Six Flags Inc will not sell assets or reduce its workforce as a result of its Chapter 11 bankruptcy filing this weekend, the theme park operator's chief executive told CNBC on Monday.

This isn't a liquidation, said CEO Mark Shapiro. This is about the past. This is about debt that's been around for just too long.

Six Flags, which operates or owns 20 parks in North America, filed for Chapter 11 bankruptcy protection in the early hours of Saturday morning. The company was saddled with a $2.4 billion debt load and faced a looming cash $300 million payment to preferred stock holders in August.

The company tried to convince lenders to swap debt for equity in the last two months, but abandoned the measure after the measure drew little interest.

Common shareholders, as well as most bondholders, will likely be heavily diluted due to the Chapter 11 filing, Shapiro said in the interview.

In its bankruptcy filing, the New York-based company said its restructuring plan will result in the deleveraging of its balance sheet by about $1.8 billion.

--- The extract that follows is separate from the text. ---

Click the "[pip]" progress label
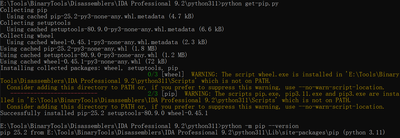Screen dimensions: 400x138 coord(169,94)
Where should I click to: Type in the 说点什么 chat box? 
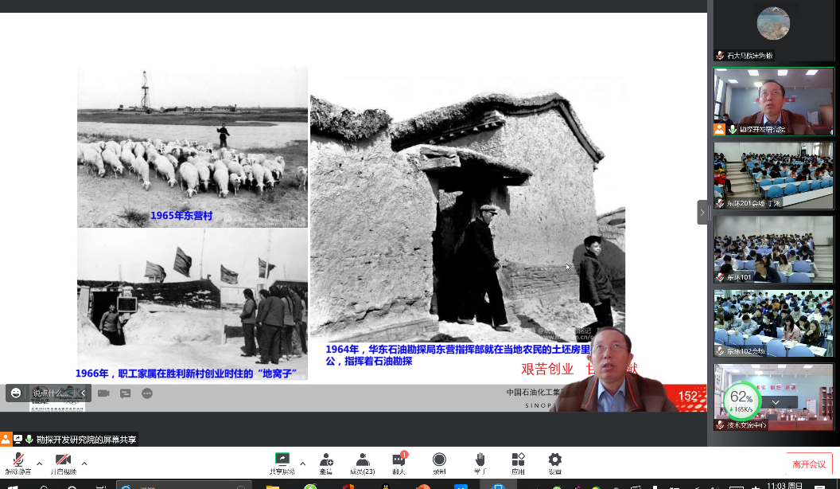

The plan also calls for the elimination of more than $300 million in preferred stock obligations.

The filing will likely wipe out the 6 percent stake held by Daniel Snyder, owner of the Washington Redskins football team who took control of the company in a proxy battle in 2005. Other equity stakeholders who will be affected include Bill Gates' fund Cascade Investment LLC, which has about an 11 percent stake in the company.

Still, Shapiro said Snyder will continue his duties as chairman of the board, a position he took on in December 2005.

The chief executive also said he did not expect the bankruptcy filing to hurt the company's summer revenue because the company has built a reputation for its safety standards.